On Tue, Apr 07, 2015 at 02:37:12PM -0500, Steve Neuharth wrote:
Yes, very observant. I noticed that as well. The difference was that
client.pem had some bag information in it:
*Bag Attributes friendlyName: PKI Administrator for
test.org
<
http://test.org> localKeyID: 4F E5 46 3D foo 64 1F
E4subject=/O=test.org <
http://test.org> Security
Domain/emailAddress=caadmin(a)test.org/CN=PKI
<
http://caadmin@test.org/CN=PKI> Administratorissuer=/O=test.org
<
http://test.org> Security Domain/CN=CA Signing Certificate*
while cert.pem does not. otherwise, they contain the same cert data.
Right, you mentioned that you'd pulled the key and certificate out of a
PKCS#12 bundle, so it makes sense that that'd show up there.
I'm actually planning on using automatically approved certs
eventually and
so it is my desire to use either username/password or cert/key
authentication to facilitate that.
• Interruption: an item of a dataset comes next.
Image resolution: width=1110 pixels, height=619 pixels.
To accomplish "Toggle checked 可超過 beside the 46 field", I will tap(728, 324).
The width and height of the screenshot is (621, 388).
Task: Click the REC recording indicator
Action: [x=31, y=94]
I just noticed that the dogtag-submit
does not seem to use my cert/key pair when I specify them.
Does certificate authentication work for you in dogtag-submit?
It does, but I'd been using an NSS database (-d and -n flags) rather
than PEM-formatted keys and certificates. And -i to point to a
PEM-format certificate, and the -p flag, so it looked like this:
/usr/libexec/certmonger/dogtag-submit -E
http://machete.bos.redhat.com:9180/ca/ee/ca -A
https://machete.bos.redhat.com:9443/ca/agent/ca -d /etc/httpd/alias -n ipaCert -i
/etc/ipa/ca.crt -p /etc/httpd/alias/pwdfile.txt
When I used "openssl pkcs12 -in /root/ca-agent.p12 -nodes -nokeys -out
/etc/pki/tls/certs/agent.cert" to extract the certificates, I had to
prune out everything but the agent certificate itself, and the agent key
itself, to avoid getting SSL connect errors, though that may only be
necessary with the older version of NSS's PEM module that my test system
has. The working invocation I ended up with looks like this:
/usr/libexec/certmonger/dogtag-submit -E
http://machete.bos.redhat.com:9180/ca/ee/ca -A
https://machete.bos.redhat.com:9443/ca/agent/ca -k /etc/pki/tls/private/agent.key -c
/etc/pki/tls/certs/agent.cert -i /etc/ipa/ca.crt
I'm not sure if you're in SELinux enforcing mode, but if you are, the
daemon (and the helpers that it starts) may not be able to read the
files under /tmp/test unless they're labeled to allow it.